What is required:
Take the data below and extract the lines from the one with "The image size is (654, 412)." to the one with "has height=364, width=625.", inclusive, exactly as written.

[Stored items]
******************************
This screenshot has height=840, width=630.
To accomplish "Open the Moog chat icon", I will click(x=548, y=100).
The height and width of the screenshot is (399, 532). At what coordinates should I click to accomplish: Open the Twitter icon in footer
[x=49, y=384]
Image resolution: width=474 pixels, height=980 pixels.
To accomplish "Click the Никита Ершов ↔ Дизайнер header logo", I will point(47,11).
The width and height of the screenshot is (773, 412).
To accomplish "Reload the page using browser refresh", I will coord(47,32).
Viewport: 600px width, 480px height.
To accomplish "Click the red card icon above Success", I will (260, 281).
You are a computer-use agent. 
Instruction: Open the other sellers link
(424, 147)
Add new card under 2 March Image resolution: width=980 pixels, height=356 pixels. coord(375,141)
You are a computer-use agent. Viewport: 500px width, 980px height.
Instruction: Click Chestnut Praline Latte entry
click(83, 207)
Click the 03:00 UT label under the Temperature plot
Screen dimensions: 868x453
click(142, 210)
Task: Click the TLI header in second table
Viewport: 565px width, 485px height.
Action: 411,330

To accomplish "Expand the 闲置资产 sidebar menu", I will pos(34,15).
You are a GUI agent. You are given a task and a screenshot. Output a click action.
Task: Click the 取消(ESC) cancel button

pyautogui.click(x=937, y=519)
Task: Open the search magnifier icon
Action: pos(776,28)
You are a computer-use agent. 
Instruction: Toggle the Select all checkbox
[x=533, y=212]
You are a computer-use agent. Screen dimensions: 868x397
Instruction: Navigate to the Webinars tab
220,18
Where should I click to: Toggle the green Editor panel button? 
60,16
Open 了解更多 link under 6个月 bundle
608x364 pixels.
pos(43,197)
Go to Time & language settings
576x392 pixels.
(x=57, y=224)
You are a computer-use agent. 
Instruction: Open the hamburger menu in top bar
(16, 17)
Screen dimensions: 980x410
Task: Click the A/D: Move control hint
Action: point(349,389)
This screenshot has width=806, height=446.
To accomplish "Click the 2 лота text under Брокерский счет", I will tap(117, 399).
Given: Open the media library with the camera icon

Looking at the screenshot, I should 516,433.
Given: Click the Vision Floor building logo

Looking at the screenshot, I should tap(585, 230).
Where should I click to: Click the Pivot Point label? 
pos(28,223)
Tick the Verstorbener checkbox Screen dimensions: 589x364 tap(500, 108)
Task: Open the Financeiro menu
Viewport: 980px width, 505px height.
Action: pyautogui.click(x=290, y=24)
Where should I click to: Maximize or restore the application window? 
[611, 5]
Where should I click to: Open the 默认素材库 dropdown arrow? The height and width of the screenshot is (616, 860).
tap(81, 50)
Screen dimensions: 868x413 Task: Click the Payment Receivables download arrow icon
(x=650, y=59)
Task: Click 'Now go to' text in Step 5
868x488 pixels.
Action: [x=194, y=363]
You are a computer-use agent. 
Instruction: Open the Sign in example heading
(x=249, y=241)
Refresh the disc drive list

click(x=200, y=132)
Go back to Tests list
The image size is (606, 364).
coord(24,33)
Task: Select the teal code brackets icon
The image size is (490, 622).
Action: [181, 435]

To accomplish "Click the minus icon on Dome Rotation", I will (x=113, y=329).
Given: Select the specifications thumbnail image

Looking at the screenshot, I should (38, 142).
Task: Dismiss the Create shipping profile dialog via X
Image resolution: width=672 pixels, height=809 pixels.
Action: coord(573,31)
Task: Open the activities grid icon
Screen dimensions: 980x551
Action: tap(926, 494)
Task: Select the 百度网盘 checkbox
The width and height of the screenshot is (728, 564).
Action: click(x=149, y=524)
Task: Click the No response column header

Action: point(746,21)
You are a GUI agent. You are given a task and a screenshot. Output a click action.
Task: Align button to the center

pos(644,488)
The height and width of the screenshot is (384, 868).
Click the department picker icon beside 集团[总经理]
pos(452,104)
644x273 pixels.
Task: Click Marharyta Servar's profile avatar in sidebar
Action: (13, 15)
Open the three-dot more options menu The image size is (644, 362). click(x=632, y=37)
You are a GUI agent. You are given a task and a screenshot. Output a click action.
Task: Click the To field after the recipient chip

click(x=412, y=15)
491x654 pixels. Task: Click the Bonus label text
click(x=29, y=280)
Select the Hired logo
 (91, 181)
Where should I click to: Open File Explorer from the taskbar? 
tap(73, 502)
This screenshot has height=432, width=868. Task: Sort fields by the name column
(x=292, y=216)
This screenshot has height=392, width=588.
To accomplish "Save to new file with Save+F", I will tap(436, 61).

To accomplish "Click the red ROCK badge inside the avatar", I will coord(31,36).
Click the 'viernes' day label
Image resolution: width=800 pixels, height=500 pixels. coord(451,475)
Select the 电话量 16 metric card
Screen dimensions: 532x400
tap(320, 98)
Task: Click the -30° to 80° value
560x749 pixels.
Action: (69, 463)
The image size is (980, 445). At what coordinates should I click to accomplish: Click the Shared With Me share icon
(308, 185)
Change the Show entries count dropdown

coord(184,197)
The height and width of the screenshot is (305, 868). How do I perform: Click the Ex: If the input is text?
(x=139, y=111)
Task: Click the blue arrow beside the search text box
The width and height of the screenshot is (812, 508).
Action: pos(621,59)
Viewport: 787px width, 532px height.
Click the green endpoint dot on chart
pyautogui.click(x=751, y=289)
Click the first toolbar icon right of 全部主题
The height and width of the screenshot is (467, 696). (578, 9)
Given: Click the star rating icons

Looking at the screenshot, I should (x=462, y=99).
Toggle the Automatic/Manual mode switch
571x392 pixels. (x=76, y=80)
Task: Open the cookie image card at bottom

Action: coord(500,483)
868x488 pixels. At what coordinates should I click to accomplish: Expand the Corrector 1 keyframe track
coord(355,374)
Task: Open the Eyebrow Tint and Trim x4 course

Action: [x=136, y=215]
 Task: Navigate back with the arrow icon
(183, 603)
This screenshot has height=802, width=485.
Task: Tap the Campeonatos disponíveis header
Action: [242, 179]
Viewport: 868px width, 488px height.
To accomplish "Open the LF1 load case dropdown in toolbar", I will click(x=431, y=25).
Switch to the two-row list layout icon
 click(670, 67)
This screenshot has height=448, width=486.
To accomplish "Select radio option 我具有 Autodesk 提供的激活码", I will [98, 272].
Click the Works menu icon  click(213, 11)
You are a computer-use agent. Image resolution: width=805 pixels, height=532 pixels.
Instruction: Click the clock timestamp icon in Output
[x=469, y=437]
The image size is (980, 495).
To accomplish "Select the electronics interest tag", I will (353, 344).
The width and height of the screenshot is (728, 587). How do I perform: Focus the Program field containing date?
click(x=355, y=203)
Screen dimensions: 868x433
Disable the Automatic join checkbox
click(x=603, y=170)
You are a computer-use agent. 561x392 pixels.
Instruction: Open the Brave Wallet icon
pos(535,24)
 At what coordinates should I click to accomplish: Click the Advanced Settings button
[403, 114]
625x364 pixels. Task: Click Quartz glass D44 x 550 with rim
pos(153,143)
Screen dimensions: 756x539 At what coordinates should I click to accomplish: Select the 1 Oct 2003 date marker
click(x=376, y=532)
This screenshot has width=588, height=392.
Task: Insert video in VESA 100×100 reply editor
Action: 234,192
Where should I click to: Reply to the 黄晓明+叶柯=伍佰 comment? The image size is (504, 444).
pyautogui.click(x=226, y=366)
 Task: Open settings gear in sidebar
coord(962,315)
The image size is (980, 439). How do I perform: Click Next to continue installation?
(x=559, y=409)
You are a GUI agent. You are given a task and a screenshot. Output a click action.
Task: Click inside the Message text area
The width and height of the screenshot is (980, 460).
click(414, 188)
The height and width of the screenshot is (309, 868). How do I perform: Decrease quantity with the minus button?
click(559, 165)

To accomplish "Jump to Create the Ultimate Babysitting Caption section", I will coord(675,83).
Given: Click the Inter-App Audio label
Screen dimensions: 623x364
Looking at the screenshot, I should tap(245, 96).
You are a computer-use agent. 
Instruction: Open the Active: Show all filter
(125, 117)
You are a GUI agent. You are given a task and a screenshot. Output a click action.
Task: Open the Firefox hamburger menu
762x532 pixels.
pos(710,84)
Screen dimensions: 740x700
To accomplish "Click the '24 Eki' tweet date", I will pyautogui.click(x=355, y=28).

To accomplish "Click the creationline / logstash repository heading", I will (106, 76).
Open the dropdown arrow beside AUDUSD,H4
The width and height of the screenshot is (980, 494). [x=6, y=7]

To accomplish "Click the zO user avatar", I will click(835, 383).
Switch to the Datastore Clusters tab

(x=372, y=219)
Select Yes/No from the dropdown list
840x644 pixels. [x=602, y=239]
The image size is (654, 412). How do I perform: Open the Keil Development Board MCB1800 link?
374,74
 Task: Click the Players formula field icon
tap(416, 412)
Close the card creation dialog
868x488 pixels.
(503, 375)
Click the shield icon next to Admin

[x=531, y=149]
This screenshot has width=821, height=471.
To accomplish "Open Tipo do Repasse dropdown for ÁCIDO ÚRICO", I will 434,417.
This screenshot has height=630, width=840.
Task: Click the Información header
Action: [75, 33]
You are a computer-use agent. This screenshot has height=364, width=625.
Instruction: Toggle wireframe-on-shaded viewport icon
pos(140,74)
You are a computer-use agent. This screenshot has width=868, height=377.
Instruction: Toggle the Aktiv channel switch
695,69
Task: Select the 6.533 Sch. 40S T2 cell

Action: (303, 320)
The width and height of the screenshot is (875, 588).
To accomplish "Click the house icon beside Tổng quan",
******************************
Response:
The image size is (654, 412). How do I perform: Open the Keil Development Board MCB1800 link?
374,74
 Task: Click the Players formula field icon
tap(416, 412)
Close the card creation dialog
868x488 pixels.
(503, 375)
Click the shield icon next to Admin

[x=531, y=149]
This screenshot has width=821, height=471.
To accomplish "Open Tipo do Repasse dropdown for ÁCIDO ÚRICO", I will 434,417.
This screenshot has height=630, width=840.
Task: Click the Información header
Action: [75, 33]
You are a computer-use agent. This screenshot has height=364, width=625.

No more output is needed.